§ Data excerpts

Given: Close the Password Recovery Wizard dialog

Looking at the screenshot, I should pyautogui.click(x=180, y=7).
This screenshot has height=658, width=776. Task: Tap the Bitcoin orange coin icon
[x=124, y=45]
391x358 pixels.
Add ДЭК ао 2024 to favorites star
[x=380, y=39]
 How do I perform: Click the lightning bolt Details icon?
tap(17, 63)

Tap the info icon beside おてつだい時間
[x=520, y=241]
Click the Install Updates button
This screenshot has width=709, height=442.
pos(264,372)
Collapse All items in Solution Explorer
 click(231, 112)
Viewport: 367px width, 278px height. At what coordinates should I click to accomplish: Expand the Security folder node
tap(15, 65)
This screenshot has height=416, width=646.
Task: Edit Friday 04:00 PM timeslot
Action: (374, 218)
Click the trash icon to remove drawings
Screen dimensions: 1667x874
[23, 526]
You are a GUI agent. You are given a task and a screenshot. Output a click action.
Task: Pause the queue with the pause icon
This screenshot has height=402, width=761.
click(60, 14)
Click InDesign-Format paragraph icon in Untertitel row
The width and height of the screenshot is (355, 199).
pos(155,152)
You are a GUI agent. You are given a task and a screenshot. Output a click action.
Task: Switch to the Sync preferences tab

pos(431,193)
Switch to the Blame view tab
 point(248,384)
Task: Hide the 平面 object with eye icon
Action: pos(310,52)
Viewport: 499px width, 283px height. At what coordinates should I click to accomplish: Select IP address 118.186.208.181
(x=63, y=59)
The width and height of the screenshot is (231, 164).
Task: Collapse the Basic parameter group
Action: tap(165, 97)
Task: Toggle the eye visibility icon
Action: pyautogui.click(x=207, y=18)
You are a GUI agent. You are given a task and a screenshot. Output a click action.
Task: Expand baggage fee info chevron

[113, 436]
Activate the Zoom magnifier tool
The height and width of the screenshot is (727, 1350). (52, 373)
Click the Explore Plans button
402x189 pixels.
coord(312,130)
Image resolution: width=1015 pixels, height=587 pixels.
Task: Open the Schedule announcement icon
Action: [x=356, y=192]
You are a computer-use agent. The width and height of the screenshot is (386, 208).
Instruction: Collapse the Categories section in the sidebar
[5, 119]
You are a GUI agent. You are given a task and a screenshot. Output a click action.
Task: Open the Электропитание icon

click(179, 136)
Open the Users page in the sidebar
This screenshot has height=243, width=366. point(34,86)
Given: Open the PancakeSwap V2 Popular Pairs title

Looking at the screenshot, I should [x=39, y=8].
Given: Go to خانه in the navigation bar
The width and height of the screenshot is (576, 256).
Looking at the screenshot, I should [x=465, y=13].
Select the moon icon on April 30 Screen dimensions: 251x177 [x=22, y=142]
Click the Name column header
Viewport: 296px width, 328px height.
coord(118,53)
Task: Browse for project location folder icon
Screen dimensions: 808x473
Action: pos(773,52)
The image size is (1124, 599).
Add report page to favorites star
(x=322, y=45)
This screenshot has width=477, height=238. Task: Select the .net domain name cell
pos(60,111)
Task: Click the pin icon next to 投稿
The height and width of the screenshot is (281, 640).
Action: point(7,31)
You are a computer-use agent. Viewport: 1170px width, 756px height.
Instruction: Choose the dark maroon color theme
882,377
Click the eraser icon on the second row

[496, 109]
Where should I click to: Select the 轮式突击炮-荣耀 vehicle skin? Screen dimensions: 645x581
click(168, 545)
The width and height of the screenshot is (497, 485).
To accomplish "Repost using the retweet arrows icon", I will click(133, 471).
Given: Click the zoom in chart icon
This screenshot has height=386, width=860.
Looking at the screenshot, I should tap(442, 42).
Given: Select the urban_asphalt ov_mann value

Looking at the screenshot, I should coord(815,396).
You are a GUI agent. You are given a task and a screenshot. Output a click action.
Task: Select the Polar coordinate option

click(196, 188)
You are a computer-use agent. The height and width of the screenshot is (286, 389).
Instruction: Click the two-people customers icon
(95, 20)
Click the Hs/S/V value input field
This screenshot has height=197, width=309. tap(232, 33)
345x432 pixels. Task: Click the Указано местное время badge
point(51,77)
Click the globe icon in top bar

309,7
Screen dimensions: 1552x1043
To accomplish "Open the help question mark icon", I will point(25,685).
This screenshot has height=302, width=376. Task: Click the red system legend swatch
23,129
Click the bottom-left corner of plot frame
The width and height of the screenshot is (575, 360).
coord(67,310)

§ What is required
"will" is the word to look for; copy every line of the data that has it.

§ Answer for this exercise
To accomplish "Repost using the retweet arrows icon", I will click(133, 471).
To accomplish "Open the help question mark icon", I will point(25,685).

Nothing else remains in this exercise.